§ **WHAT IS REQUIRED**:
Express the lines as a JSON list of strings, one per line, covering only the part that opens with the line containing "Given: Remove the" and runs through the last line. Skip blank lines and leave the pictures out.
+ + + + + + +
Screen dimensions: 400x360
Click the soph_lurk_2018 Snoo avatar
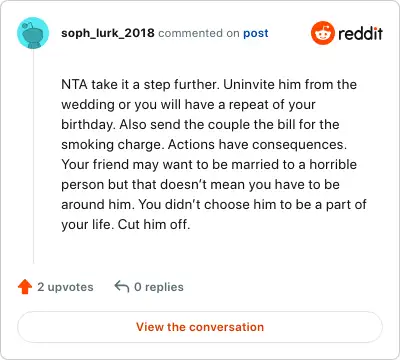pyautogui.click(x=33, y=33)
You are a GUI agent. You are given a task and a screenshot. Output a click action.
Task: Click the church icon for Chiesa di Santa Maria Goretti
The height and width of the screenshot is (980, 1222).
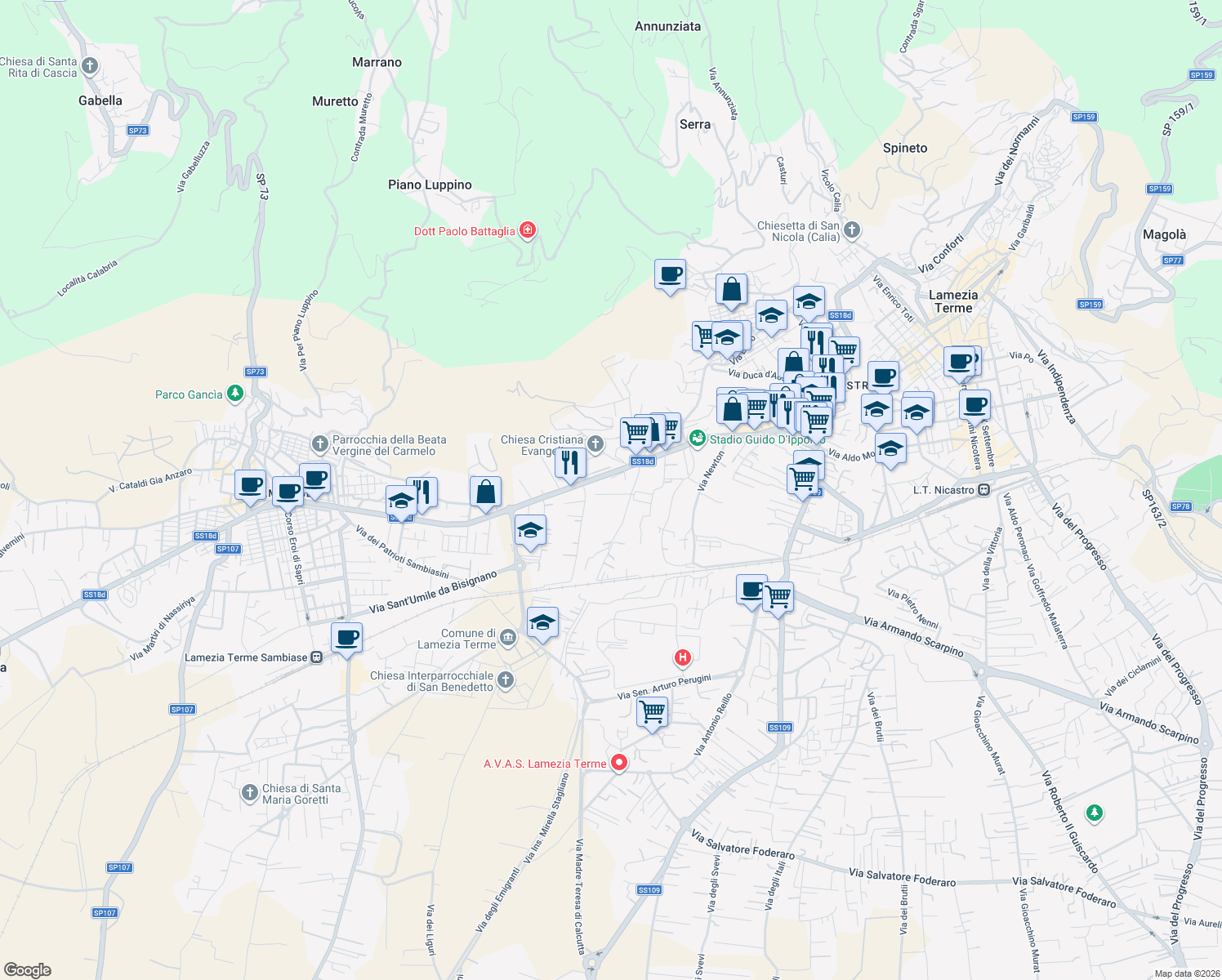coord(250,790)
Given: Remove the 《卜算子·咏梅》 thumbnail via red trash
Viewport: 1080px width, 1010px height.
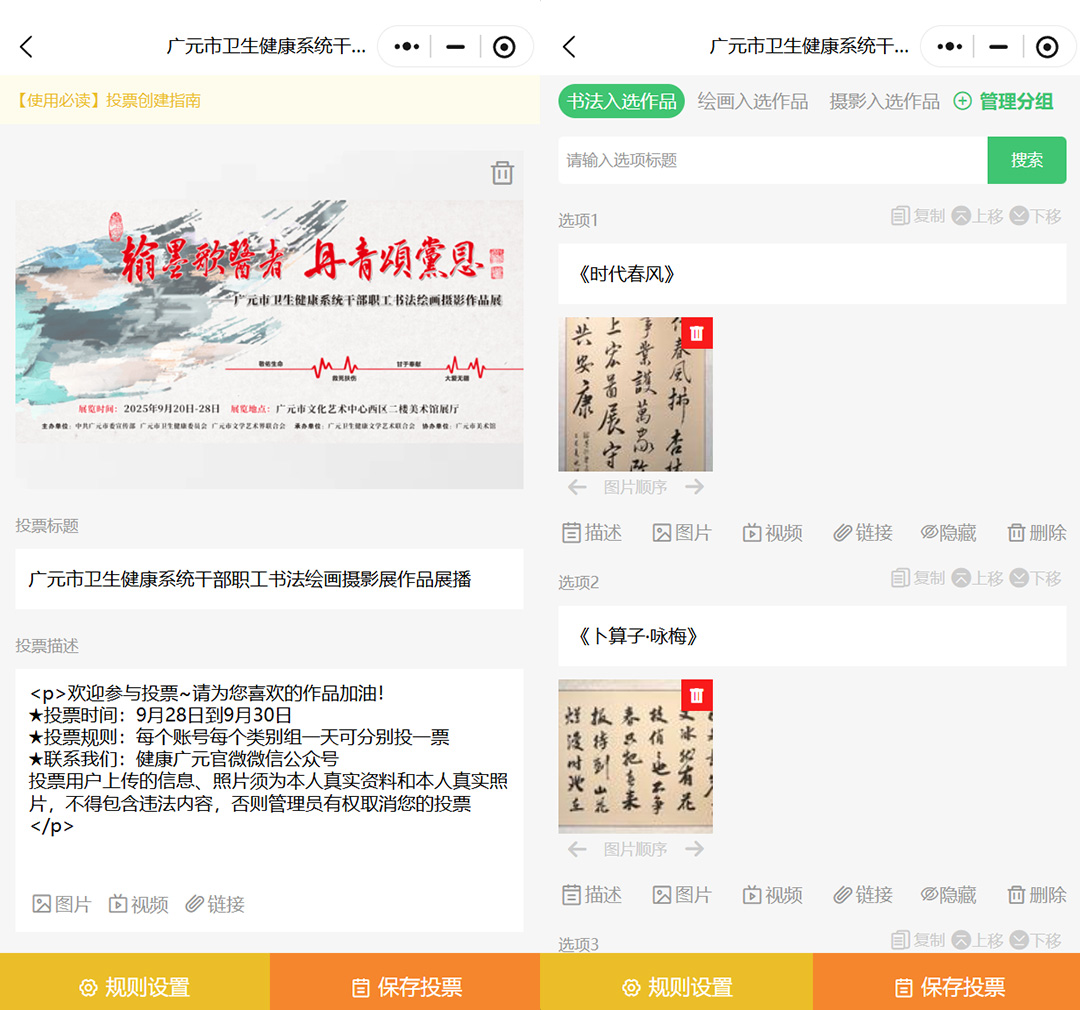Looking at the screenshot, I should pos(697,695).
+ + + + + + +
§ **SOLVED EXERCISE**:
[
  "Given: Remove the 《卜算子·咏梅》 thumbnail via red trash",
  "Viewport: 1080px width, 1010px height.",
  "Looking at the screenshot, I should pos(697,695)."
]